Alexander Garden FRSE FRS (January 1730 – 15 April 1791) was a Scottish physician, botanist and zoologist. The gardenia flower is named after him. He lived for many years in Charleston, South Carolina, using his spare time to study plants and living creatures, and sending specimens to Carl Linnaeus.
Garden was born in January 1730 in Birse, Aberdeenshire, the son of Rev Alexander Garden (1685-1756) the parish minister. He studied medicine at Marischal College in the mid-1740s, discovering an interest in natural history while there. After two years as a surgeon's assistant in the navy, he continued his medical studies at the University of Edinburgh. One of his teachers was Charles Alston, the King's Botanist and Keeper of the Garden at Holyrood where medicinal plants were cultivated; Alston was an influence on Garden's growing interest in botany.

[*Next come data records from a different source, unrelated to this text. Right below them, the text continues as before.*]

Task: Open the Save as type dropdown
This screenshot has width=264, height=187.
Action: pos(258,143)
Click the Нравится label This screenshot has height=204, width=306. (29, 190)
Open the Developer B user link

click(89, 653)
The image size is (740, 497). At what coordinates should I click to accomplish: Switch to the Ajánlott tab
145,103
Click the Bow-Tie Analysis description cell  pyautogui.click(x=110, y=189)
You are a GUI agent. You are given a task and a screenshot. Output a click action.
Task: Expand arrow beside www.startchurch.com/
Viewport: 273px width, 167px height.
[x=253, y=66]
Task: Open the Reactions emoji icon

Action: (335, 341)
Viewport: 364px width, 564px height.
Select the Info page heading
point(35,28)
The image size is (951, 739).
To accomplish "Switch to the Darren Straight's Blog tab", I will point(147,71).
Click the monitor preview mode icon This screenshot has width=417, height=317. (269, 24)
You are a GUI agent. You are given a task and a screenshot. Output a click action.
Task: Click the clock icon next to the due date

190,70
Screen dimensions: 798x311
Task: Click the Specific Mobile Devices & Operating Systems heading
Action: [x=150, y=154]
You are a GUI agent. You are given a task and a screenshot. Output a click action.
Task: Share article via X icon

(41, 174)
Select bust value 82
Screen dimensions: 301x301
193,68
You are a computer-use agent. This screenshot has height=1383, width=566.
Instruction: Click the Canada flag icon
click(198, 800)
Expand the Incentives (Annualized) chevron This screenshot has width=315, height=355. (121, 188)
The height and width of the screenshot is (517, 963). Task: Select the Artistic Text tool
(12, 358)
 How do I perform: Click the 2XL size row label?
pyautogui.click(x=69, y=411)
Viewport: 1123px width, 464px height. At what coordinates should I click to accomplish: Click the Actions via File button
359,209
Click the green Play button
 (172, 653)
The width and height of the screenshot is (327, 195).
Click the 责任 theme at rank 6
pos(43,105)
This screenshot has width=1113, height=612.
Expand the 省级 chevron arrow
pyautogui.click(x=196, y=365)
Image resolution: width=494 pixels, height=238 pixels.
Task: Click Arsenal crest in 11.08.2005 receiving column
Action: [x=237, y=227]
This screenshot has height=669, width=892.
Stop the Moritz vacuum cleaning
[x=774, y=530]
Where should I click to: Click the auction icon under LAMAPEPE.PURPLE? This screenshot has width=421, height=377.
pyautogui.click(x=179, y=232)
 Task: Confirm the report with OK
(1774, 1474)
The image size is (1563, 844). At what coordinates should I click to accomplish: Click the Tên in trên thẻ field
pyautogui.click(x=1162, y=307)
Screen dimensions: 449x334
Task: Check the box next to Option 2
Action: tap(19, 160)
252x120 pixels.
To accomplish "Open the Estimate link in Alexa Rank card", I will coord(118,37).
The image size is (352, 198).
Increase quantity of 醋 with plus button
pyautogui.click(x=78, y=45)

An opportunity came to practise medicine in South Carolina, where, a distant relative Reverend Alexander Garden had gone to minister to a congregation in Charleston. The younger Garden arrived there in April 1752, and started work in Prince William Parish. Marischal College granted his MD in 1754 and the following year he moved to Charleston (at that time called Charles Town) where he married Elizabeth Peronneau (1739–1805). Their children were Alexander, Margaret A., Harriotte, Juliette (who married Alexander Fotheringham), and William.